On 2018年07月03日 17:55, Paul Jones wrote:
>> -----Original Message-----
>> From: linux-btrfs-ow...@vger.kernel.org <linux-btrfs-
>> ow...@vger.kernel.org> On Behalf Of Marc MERLIN
>> Sent: Tuesday, 3 July 2018 2:16 PM
>> To: Qu Wenruo <quwenruo.bt...@gmx.com>
>> Cc: Su Yue <suy.f...@cn.fujitsu.com>; linux-btrfs@vger.kernel.org
>> Subject: Re: how to best segment a big block device in resizeable btrfs
>> filesystems?
>>
>> On Tue, Jul 03, 2018 at 09:37:47AM +0800, Qu Wenruo wrote:
>>>> If I do this, I would have
>>>> software raid 5 < dmcrypt < bcache < lvm < btrfs That's a lot of
>>>> layers, and that's also starting to make me nervous :)
>>>
>>> If you could keep the number of snapshots to minimal (less than 10)
>>> for each btrfs (and the number of send source is less than 5), one big
>>> btrfs may work in that case.
>>
>> Well, we kind of discussed this already. If btrfs falls over if you reach
>> 100 snapshots or so, and it sure seems to in my case, I won't be much better
>> off.
>> Having btrfs check --repair fail because 32GB of RAM is not enough, and it's
>> unable to use swap, is a big deal in my case.
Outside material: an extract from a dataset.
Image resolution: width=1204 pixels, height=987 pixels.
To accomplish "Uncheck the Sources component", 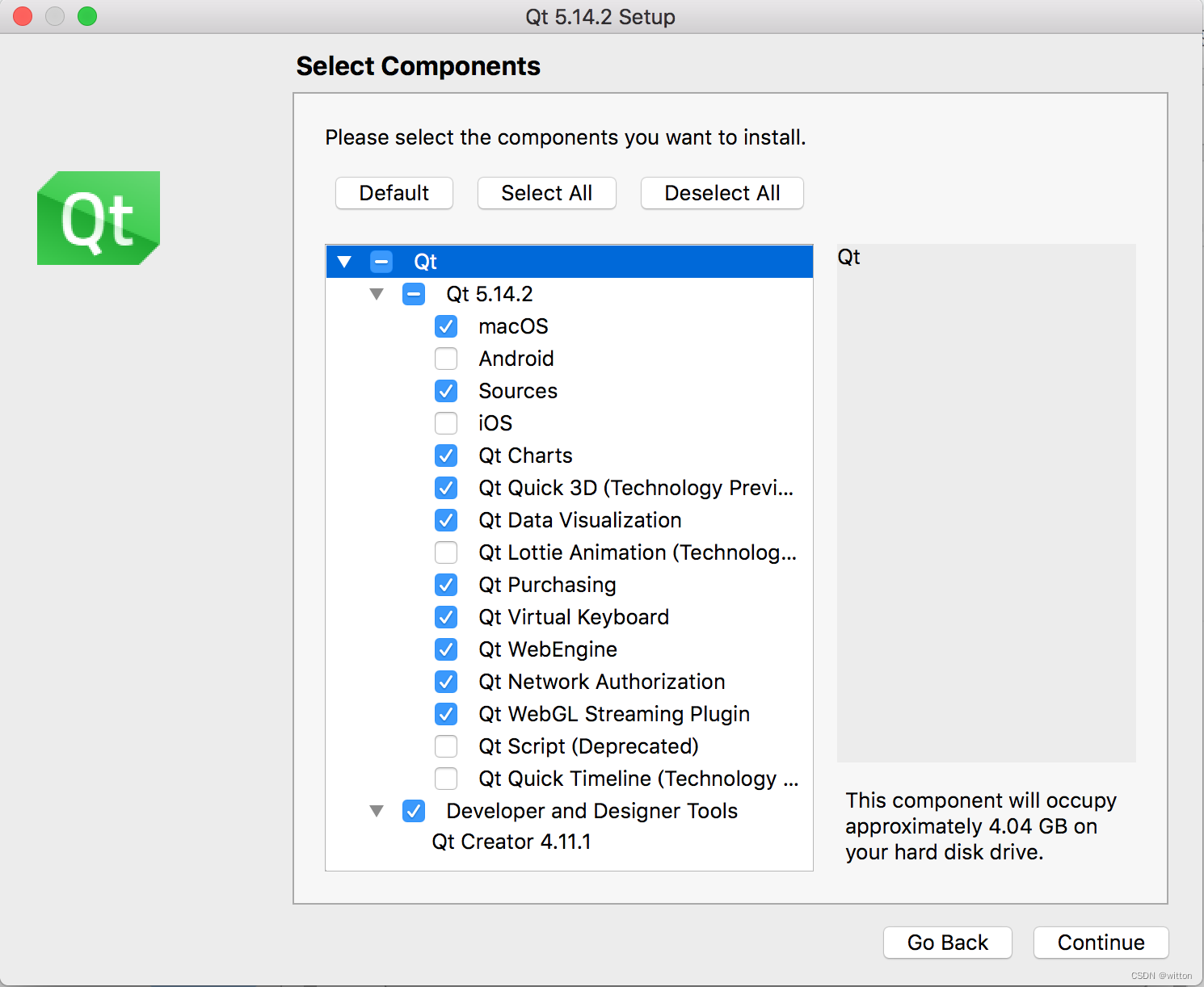I will 446,391.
You also confirmed that btrfs
>> check lowmem does not scale to filesystems like mine, so this translates into
>> "if regular btrfs check repair can't fit in 32GB, I am completely out of 
>> luck if
>> anything happens to the filesystem"
> 
> Just out of curiosity I had a look at my backup filesystem.
> vm-server /media/backup # btrfs fi us /media/backup/
> Overall:
>     Device size:                   5.46TiB
>     Device allocated:              3.42TiB
>     Device unallocated:            2.04TiB
>     Device missing:                  0.00B
>     Used:                          1.80TiB
>     Free (estimated):              1.83TiB      (min: 1.83TiB)
>     Data ratio:                       2.00
>     Metadata ratio:                   2.00
>     Global reserve:              512.00MiB      (used: 0.00B)
> 
> Data,RAID1: Size:1.69TiB, Used:906.26GiB

It doesn't affect how fast check run at all.
Unless --check-data-csum is specified.

And even --check-data-csum is specified, most read will still be
sequential, and deduped/reflink won't affect the csum verification speed.

>    /dev/mapper/a-backup--a         1.69TiB
>    /dev/mapper/b-backup--b         1.69TiB
> 
> Metadata,RAID1: Size:19.00GiB, Used:16.90GiB

This is the main factor contributing to btrfs check time.
Just consider it as the minimal amount of data btrfs check needs to read.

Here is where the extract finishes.